Each piece in the Good Feelings show can be read individually or in relation to the others. Each character’s narrative can be understood independently, and together they form a community that feeds into one shared plot. Good Feelings uses this technique, along with levity, to comment on the increased sense of community and isolation that comes with being part of a youth working toward shedding South Africa of its condemning morality and conservative pretence.

It’s been seven years since they left home for the Michaelis School of Fine Art at the University of Cape Town. The move was prompted by Khanyisa’s search for tools that would help them merge the characters they had developed (at the National Electronic Media Institute of South Africa) with compelling narratives.

Khanyisa explains that while they appreciated the practical skills garnered from studying animation, it didn’t give them the conceptual tools that they needed to actualise their practice. “People with [Bachelor of Arts] degrees were saying things that made me go ‘hmm’,” Khanyisa chuckles in hindsight. “I know it sounds simple but I wanted to learn how to say things like that and the first thing that was appealing was art school far from Jo’burg”.

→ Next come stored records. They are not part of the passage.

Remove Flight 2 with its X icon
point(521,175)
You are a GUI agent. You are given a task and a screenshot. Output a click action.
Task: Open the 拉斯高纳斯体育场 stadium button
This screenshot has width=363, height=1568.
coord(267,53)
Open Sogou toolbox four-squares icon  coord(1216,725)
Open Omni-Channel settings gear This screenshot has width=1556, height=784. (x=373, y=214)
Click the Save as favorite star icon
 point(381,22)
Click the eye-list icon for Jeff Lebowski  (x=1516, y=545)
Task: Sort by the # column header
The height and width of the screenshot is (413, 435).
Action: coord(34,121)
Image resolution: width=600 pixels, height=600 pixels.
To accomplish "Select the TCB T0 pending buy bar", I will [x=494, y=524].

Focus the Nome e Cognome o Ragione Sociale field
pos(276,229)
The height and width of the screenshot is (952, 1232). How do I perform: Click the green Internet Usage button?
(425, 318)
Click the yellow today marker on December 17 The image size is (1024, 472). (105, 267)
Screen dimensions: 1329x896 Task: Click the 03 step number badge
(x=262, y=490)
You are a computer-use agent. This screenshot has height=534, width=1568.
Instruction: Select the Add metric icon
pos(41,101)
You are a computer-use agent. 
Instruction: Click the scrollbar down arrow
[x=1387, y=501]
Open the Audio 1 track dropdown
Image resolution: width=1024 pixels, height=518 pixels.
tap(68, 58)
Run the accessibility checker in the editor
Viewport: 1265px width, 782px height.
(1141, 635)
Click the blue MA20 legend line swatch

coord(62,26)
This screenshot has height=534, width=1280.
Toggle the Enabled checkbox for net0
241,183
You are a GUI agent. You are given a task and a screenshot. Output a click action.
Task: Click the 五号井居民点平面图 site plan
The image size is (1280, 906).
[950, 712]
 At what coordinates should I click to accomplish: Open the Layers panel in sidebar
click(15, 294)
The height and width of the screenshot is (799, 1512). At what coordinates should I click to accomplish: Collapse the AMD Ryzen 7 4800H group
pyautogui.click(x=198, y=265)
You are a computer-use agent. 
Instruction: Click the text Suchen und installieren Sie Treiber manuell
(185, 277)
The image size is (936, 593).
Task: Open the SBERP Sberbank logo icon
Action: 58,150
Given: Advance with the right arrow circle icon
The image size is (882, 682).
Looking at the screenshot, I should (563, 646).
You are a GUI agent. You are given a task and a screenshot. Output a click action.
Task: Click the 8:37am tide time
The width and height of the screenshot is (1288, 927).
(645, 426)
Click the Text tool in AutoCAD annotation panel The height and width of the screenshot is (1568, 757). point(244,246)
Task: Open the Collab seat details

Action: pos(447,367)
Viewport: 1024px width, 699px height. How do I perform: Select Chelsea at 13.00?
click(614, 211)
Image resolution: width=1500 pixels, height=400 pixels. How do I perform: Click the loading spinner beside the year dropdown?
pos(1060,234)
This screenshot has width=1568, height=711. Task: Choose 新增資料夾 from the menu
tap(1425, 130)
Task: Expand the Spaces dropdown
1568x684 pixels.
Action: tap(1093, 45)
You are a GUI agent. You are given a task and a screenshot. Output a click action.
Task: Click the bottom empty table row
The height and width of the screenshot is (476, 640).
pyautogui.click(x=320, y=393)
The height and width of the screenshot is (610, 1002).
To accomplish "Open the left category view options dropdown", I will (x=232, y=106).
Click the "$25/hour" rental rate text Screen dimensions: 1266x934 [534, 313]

The artist’s visual language stems from their need to make work that people can connect with before it is intellectually justified. Stevenson’s press officer and arts writer Sinazo Chiya echoes this by describing the artist’s aesthetic as one that is charged with South African visual cues that are “unprecedented in the context of contemporary art” in 9 More Weeks. Published by Stevenson in 2018 alongside a group show of the same name, 9 More Weeks is a collection of essays and interviews with and about the participating artists’ processes and their navigation of Africa through contemporary art. 

This is achieved by depicting scenes, characters and settings that exist in many black people’s lives. These narratives belong to us all, but the droopy eyelids, exaggerated button noses and defined jaws of the characters in their sketches, paintings and sculptures make for a visual interpretation that belongs solely to Khanyisa and allows their work to be identified before it’s signed.

While this is influenced by animation school teachings, where an illustrator uses their caricature as a signature, it was also a means for Khanyisa to address “some dude who was copying” their work. “I understand that this is a community of referencing, but I was offended and had to push myself to make something that was going to discourage duplications.”

Even though the wait was long, the timing of Khanyisa’s Johannesburg exhibition is serendipitous. Barthélémy Toguo’s Bilongue is showing at Stevenson in Cape Town. BKhz has just opened their all-womxn sculptural group show and Lazi Mathebula made his solo debut at Kalashnikov galley in Braamfontein. Although it may be coincidental, the sculptural direction that contemporary art spaces are starting the year with presents an opportunity for indulgent conversations about the discipline and the possible directions it could go in.